Apart from systemic factors, individual factors such as personal prejudices, sexism, and paternalism also determine provider’s perceptions of D&A [46]. However, it is important to emphasize that for the most part, providers do not intend to act disrespectfully or maliciously. Often their conduct is a reaction to external circumstances and pressures beyond their control.

The chosen literature offers several recommendations to address the root causes of D&A. As numerous providers acknowledged, there is a need for uniform supervision across the board [27] [28] [30] [32]. This includes engagement in training as well as encouraging the use of monitoring tools such as partographs. The desire to provide efficient, effective and respectful maternity care is apparent in the results of the Staha intervention summarized in Table 5. The intervention activates a maternity care charter rooted in the communal ethos of the region and health systems to foster respectful maternity care. Input provided by community stakeholders and health experts ensures a holistic, feasible, and comprehensive view of D&A at large [44]. However, with only two facilities in the pilot study, significant regional expansion is required to fully determine the generalizability and efficacy of the intervention. Additionally, further research is required to determine the financial sustainability of such interventions and the feasibility to integrate them into the Tanzanian healthcare system.

5. Future Recommendations

Analysis of the chosen literature revealed three key takeaway points about disrespect and abuse in Tanzania. First, it is important to restructure the public perception of healthcare providers. Changes at the organizational level are required to ensure providers’ wellbeing and health. Grueling shifts, job inequity, and an inherent fear of being blamed and subjected to violence considerably impact the quality of care. There are numerous reports of workplace violence against health workers by relatives of patients in the African continent [47]. The literature on workplace violence against healthcare workers is limited. Hence, future research should address the need to encourage respectful care by both patient and provider alike.

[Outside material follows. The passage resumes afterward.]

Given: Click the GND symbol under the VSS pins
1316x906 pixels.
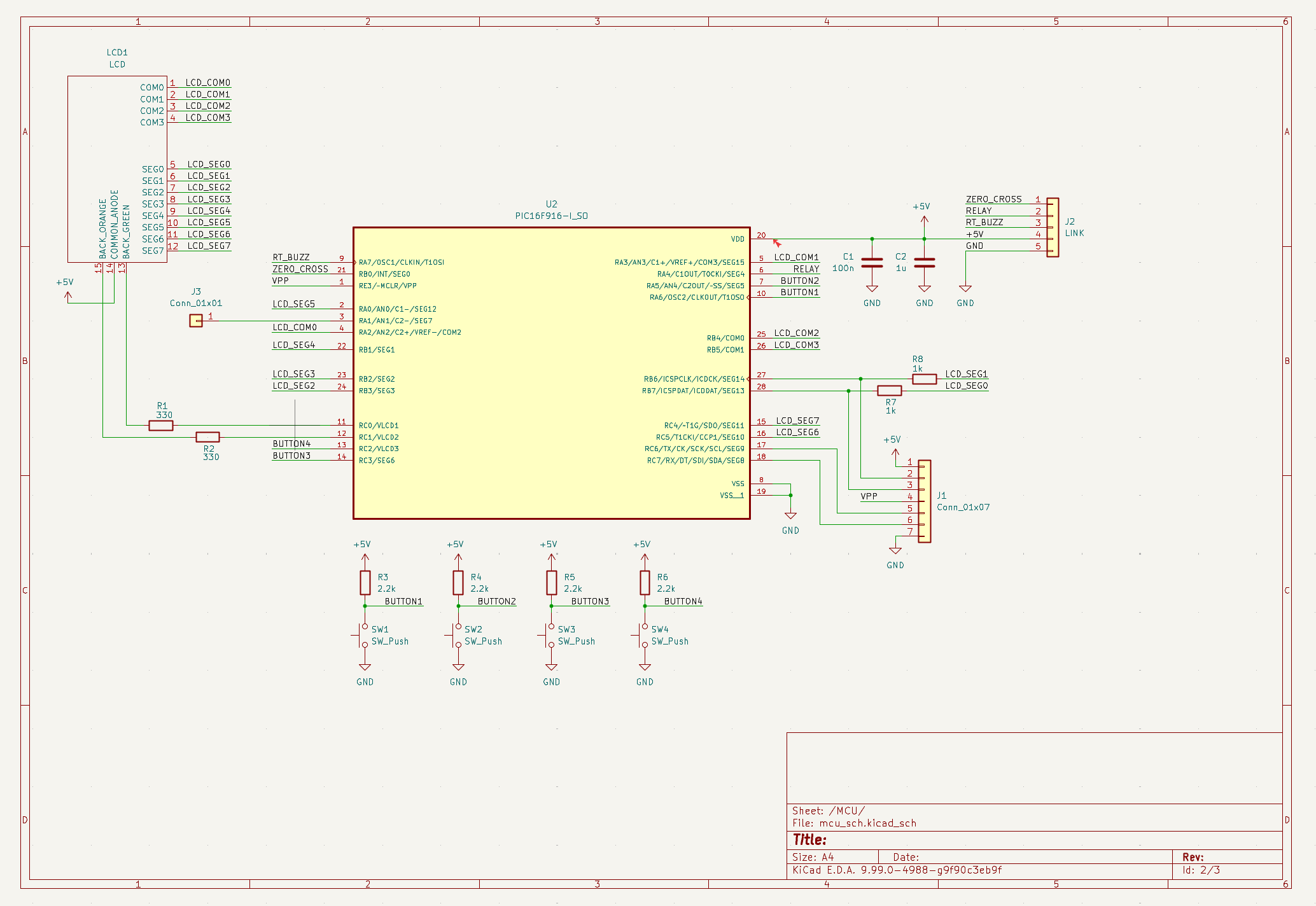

Second, the chosen literature indicates a wide power gap in the relationship between patient and provider. The high provider to patient ratio significantly detracts the quality of care. Thus, government and healthcare policies must be restructured to integrate TBAs into the health sector formally. A standardized training procedure and incentivization of dedicated community members will expand the availability of skilled medical coverage in the country. This would ensure accredited maternal care is available to more women, particularly those living in remote areas or who are unable to fund facility births. Further, the familiarity of the TBA with their community will foster adherence to and respect of local birthing traditions and norms. Third, it is important to standardize measurement and research techniques for D&A in Tanzania. There is a paucity of a consensus on units of measurement and subsequent analysis. This becomes particularly important during observational studies. A standardized measurement technique would eliminate some of the bias to which this form of research is susceptible.

6. Conclusion

In recent years, Tanzania has made significant strides towards improving maternal and fetal outcomes. Extensive programming and interventions have been introduced to reduce the MMR and foster maternal wellbeing. There has been a push for facility-based deliveries under skilled providers to decrease maternal mortality. However, disrespect and abuse during labor and delivery hinder further progress. D&A in Tanzania is a complex issue; addressing it requires a comprehensive and multifaceted approach that integrates patient and provider perspectives.

Abbreviations

Conflicts of Interest

The authors declare no conflicts of interest.